PROMPT:
Print each record below exactly as it appears.

++++ EXERCISE MATERIALS ++++

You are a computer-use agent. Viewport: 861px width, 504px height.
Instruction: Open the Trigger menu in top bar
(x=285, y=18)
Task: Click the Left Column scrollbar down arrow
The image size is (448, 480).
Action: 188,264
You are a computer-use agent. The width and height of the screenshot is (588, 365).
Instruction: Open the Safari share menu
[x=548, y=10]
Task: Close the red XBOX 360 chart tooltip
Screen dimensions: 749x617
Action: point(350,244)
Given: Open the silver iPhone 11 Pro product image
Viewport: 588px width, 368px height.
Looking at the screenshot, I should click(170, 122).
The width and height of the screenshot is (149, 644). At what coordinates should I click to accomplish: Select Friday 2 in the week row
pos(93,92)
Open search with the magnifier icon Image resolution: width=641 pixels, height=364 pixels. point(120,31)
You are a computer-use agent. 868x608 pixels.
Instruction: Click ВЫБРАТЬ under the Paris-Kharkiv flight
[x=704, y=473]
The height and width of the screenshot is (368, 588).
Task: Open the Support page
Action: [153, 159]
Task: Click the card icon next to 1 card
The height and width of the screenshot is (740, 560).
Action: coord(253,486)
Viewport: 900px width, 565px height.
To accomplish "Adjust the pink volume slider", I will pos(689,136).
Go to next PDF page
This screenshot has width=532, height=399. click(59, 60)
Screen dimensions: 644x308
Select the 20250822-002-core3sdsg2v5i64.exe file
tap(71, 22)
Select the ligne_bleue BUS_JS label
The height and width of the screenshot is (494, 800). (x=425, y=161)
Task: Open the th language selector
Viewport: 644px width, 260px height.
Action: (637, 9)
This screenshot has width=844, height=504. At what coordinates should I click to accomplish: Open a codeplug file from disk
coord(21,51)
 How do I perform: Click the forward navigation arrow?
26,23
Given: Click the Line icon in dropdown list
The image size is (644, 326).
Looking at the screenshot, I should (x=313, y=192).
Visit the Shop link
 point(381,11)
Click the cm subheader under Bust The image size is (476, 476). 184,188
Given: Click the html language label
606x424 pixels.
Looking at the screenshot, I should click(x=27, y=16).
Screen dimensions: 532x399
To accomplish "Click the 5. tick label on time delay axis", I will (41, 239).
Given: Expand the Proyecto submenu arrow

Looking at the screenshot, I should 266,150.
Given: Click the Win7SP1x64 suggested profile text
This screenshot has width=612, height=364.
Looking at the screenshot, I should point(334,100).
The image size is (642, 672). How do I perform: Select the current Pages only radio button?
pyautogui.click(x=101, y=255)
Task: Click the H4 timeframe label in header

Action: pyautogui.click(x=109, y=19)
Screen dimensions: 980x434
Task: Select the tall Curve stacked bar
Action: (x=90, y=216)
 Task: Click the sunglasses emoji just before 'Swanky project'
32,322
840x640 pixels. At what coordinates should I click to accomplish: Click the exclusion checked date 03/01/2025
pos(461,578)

++++

ANSWER TO THIS TASK:
You are a computer-use agent. Viewport: 861px width, 504px height.
Instruction: Open the Trigger menu in top bar
(x=285, y=18)
Task: Click the Left Column scrollbar down arrow
The image size is (448, 480).
Action: 188,264
You are a computer-use agent. The width and height of the screenshot is (588, 365).
Instruction: Open the Safari share menu
[x=548, y=10]
Task: Close the red XBOX 360 chart tooltip
Screen dimensions: 749x617
Action: point(350,244)
Given: Open the silver iPhone 11 Pro product image
Viewport: 588px width, 368px height.
Looking at the screenshot, I should click(170, 122).
The width and height of the screenshot is (149, 644). At what coordinates should I click to accomplish: Select Friday 2 in the week row
pos(93,92)
Open search with the magnifier icon Image resolution: width=641 pixels, height=364 pixels. point(120,31)
You are a computer-use agent. 868x608 pixels.
Instruction: Click ВЫБРАТЬ under the Paris-Kharkiv flight
[x=704, y=473]
The height and width of the screenshot is (368, 588).
Task: Open the Support page
Action: [153, 159]
Task: Click the card icon next to 1 card
The height and width of the screenshot is (740, 560).
Action: coord(253,486)
Viewport: 900px width, 565px height.
To accomplish "Adjust the pink volume slider", I will pos(689,136).
Go to next PDF page
This screenshot has width=532, height=399. click(59, 60)
Screen dimensions: 644x308
Select the 20250822-002-core3sdsg2v5i64.exe file
tap(71, 22)
Select the ligne_bleue BUS_JS label
The height and width of the screenshot is (494, 800). (x=425, y=161)
Task: Open the th language selector
Viewport: 644px width, 260px height.
Action: (637, 9)
This screenshot has width=844, height=504. At what coordinates should I click to accomplish: Open a codeplug file from disk
coord(21,51)
 How do I perform: Click the forward navigation arrow?
26,23
Given: Click the Line icon in dropdown list
The image size is (644, 326).
Looking at the screenshot, I should (x=313, y=192).
Visit the Shop link
 point(381,11)
Click the cm subheader under Bust The image size is (476, 476). 184,188
Given: Click the html language label
606x424 pixels.
Looking at the screenshot, I should click(x=27, y=16).
Screen dimensions: 532x399
To accomplish "Click the 5. tick label on time delay axis", I will (41, 239).
Given: Expand the Proyecto submenu arrow

Looking at the screenshot, I should 266,150.
Given: Click the Win7SP1x64 suggested profile text
This screenshot has width=612, height=364.
Looking at the screenshot, I should point(334,100).
The image size is (642, 672). How do I perform: Select the current Pages only radio button?
pyautogui.click(x=101, y=255)
Task: Click the H4 timeframe label in header

Action: pyautogui.click(x=109, y=19)
Screen dimensions: 980x434
Task: Select the tall Curve stacked bar
Action: (x=90, y=216)
 Task: Click the sunglasses emoji just before 'Swanky project'
32,322
840x640 pixels. At what coordinates should I click to accomplish: Click the exclusion checked date 03/01/2025
pos(461,578)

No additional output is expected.